U.S. Army Sgt. Ryan Teter, a support specialist for Support Company, 5th Battalion, 19th Special Forces Group (Airborne), Colorado Army National Guard, aims an M-16/A2 rifle at a target during a shooting challenge as part of the Colorado Army National Guard Best Warrior Competition at Fort Carson, Colo., April 12, 2014. Teter took first place in the noncommissioned officer category, while Sgt. Benjamin Stocker (recently promoted), a CH-47 Chinook crew chief for Company B, 2nd Battalion, 135th General Support Aviation, took first place in the Soldier category. (U.S. Army National Guard photo by Sgt. Bethany Fehringer/Released)

FORT CARSON, Colo. – “The Guard has fit really well into my lifestyle,” said Sgt.
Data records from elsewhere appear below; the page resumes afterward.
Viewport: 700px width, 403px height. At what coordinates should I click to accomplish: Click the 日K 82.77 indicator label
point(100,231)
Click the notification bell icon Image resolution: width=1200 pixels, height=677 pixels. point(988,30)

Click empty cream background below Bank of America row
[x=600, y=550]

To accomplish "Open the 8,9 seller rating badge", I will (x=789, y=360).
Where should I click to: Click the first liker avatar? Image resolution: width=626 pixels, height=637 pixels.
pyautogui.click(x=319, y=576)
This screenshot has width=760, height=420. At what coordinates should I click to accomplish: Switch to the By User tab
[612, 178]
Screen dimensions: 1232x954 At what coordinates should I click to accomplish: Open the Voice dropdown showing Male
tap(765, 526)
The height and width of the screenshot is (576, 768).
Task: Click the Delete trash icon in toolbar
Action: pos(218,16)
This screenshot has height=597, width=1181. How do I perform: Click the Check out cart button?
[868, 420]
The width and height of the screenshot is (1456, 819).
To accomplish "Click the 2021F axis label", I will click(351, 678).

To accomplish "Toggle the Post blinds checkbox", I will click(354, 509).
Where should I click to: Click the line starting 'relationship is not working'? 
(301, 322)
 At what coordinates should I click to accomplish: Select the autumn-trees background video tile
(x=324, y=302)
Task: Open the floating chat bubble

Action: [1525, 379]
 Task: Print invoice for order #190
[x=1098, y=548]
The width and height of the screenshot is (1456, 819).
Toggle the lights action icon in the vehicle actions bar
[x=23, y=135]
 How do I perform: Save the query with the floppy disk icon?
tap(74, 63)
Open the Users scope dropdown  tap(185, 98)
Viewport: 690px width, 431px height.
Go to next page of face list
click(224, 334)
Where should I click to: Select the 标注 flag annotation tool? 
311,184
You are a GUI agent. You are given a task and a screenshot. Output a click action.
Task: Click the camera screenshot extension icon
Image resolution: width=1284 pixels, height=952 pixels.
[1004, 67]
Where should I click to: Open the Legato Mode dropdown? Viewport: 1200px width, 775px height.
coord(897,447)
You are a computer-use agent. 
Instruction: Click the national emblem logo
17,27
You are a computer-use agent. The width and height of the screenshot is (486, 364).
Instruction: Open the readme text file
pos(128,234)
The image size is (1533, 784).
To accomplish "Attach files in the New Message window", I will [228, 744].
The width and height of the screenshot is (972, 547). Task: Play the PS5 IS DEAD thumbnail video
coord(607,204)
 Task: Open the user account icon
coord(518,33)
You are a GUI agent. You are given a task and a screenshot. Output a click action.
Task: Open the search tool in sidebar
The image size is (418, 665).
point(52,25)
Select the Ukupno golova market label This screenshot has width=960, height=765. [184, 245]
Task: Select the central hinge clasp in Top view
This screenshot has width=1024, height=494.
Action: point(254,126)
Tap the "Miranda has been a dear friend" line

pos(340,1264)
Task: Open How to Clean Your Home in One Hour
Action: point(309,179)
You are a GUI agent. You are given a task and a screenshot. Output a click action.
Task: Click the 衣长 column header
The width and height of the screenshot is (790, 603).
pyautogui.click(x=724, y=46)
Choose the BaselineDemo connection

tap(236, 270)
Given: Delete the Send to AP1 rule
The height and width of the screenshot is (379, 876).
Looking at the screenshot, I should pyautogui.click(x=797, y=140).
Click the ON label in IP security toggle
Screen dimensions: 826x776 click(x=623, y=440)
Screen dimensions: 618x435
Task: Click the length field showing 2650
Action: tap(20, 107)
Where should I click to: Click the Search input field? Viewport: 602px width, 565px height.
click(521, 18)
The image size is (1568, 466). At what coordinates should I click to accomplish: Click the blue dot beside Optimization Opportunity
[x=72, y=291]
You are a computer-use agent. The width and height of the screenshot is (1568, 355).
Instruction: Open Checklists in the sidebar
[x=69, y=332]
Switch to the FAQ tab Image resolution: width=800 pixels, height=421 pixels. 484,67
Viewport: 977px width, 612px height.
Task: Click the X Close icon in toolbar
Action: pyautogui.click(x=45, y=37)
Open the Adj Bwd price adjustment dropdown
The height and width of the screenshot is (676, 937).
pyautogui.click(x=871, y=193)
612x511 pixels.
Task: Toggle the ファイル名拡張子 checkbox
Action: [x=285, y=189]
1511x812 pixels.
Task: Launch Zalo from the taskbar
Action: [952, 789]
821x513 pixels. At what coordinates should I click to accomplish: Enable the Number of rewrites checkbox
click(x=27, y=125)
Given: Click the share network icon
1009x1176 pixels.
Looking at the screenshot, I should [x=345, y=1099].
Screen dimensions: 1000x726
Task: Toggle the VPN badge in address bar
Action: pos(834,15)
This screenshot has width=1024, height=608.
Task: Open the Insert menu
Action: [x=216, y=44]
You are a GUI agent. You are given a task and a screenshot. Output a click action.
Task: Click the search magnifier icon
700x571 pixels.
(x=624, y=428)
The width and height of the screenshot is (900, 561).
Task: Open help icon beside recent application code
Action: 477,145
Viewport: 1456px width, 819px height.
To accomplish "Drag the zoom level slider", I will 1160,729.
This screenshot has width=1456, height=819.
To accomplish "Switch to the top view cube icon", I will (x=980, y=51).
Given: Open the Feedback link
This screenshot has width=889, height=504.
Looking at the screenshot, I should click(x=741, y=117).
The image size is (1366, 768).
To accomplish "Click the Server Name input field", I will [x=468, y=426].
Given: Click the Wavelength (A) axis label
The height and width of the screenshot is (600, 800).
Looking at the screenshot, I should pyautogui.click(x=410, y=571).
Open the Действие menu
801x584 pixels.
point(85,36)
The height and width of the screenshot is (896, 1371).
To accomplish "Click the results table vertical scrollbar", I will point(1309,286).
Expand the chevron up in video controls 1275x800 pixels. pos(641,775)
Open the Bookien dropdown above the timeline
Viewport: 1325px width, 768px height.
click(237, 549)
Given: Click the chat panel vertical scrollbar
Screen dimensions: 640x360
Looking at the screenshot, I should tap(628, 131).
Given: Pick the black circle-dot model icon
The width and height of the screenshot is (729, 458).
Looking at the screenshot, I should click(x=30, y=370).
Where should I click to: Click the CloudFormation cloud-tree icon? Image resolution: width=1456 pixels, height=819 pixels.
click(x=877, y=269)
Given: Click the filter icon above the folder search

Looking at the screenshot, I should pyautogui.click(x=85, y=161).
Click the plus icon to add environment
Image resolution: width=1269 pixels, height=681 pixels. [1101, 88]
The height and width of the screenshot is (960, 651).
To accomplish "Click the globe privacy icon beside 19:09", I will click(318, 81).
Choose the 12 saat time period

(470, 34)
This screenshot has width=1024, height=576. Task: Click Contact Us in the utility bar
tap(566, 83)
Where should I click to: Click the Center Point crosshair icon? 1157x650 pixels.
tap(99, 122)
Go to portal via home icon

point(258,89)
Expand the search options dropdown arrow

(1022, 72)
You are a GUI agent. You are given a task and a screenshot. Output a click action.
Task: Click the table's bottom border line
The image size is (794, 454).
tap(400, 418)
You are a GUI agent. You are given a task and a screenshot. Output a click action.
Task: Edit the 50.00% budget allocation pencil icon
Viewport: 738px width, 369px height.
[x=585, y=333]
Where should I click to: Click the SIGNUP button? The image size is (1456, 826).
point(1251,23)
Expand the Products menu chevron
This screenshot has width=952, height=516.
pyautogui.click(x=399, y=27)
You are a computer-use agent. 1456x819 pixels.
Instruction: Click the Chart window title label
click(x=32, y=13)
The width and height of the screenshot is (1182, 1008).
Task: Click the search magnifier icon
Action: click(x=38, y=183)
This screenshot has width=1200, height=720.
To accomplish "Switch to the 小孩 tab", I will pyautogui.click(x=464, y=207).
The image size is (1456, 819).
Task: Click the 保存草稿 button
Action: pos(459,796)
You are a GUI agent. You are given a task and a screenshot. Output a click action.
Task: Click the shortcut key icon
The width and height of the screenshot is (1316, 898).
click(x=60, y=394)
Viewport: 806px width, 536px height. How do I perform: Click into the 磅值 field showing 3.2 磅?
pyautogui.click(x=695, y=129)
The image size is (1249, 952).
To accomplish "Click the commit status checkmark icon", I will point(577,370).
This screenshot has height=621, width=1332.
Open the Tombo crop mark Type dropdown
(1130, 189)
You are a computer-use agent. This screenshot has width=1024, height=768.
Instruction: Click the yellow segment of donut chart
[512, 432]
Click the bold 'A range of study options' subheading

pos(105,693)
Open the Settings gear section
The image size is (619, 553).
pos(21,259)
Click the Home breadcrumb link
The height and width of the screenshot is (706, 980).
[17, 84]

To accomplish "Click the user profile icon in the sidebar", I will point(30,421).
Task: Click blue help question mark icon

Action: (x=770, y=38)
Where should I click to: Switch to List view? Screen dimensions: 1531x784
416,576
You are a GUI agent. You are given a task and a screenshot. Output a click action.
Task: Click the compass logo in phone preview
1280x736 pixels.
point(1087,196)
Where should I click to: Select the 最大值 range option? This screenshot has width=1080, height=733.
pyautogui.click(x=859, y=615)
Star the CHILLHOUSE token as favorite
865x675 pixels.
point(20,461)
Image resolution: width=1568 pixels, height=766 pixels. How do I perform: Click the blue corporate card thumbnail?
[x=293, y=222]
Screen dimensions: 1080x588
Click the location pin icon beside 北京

Ryan Teter, an Arvada, Colorado, native, and recent winner of the Colorado Army National Guard’s Best Warrior Competition, noncommissioned officer category, held at Fort Carson, Colo., April 11-14.

Teter, a support specialist for Support Company, 5th Battalion, 19th Special Forces Group (Airborne) said his success was foreshadowed when he attended a commemorative event at the age of 14 for World War II’s Company E, 506th Regiment, 101st Airborne, the group known as “Band of Brothers.”

At the event, the regiment’s retired Army 1st Lt. Frederick “Moose” Heyliger presented young Teter jump wings, the 101st Parachute Badge.

“I was thinking, ‘This is pretty cool,’” Teter said. “I was young and blown away. At that point I knew I would become a paratrooper.”

The gift Teter received at the reunion led him to a military way of life, but he had other influences too, like his father, his supervisor and his fellow unit members.

“My father, taught me the value of goals,” said Teter, whose strong work ethic began at the early age of 16 in a print shop.

In the Army as a tank crewmember and support specialist, Teter’s unit and supervisor provided motivation and support to succeed personally and professionally.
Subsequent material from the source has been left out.